Have you been eyeing that new juicer on sale at the kitchen store? If so, you may have a new reason to buy it. A recent study shows that drinking vegetable juice can help promote weight loss. Although this study was funded by the Campbell Soup Company, makers of V8 juice, which might raise the question of experimenter bias, the results are still compelling.
Drinking Vegetable Juice for Weight Loss – The Study
Conducted by researchers at Baylor College of Medicine, this study involved eight-one participants who had been diagnosed with metabolic syndrome. The participants were divided into two groups. One group was given an eight ounce glass of vegetable juice each day along with a standard DASH eating plan consisting of a low salt, low fat diet with an emphasis on fruits and vegetables. The other group was given the same DASH diet, but without the daily glass of vegetable juice.

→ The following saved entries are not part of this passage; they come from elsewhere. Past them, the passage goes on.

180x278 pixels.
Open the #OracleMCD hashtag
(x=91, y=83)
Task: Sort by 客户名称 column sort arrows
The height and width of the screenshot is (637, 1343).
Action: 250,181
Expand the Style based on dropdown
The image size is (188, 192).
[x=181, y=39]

Study Results – Does Drinking Vegetable Juice for Weight Loss Work?
Over a three month period, the group who drank the daily glass of vegetable juice along with the DASH diet lost four pounds during the twelve week period, whereas the group receiving only the diet lost an average of one pound. The researchers hope that the weight loss experienced by the group who drank the vegetable juice will help to lower their risk factors for diabetes and heart disease.
What This Means to You: Should You Drink Vegetable Juice?
If you have a few extra pounds to lose, should you drink vegetable juice? Vegetable juice is a real caloric bargain at only forty-six calories for an eight ounce glass. It’s also a powerhouse of vitamins and minerals, including potassium which helps to regulate blood pressure. Unfortunately, the benefits of the potassium can be offset by the sodium content in many commercial vegetable juices. The best way to avoid this is to drink low sodium vegetable juices which are easy to find at most supermarkets.
A Korean study also showed that drinking vegetable juice can have positive benefits on lipids and boost antioxidant levels in the blood which play a role in reducing the risk of chronic disease. Plus, most people don’t get the five to seven servings of fruits and vegetables that are recommended. Drinking vegetable juice can be an easy way to get the benefits of vegetables when you don’t have time to sit down to a full meal.
On the downside, drinking vegetable juice deprives of you of the fiber naturally found in whole vegetables, so it shouldn’t serve as a vegetable substitute.
The Bottom Line?
Drinking vegetable juice is a healthy practice that may help you lose weight. This isn’t surprising since it’s low in calories and somewhat filling which can reduce overall calorie consumption. If you drink vegetable juice, don’t use it as your only source of vegetables. Whole vegetables are high in fiber and should be a daily part of any healthy diet.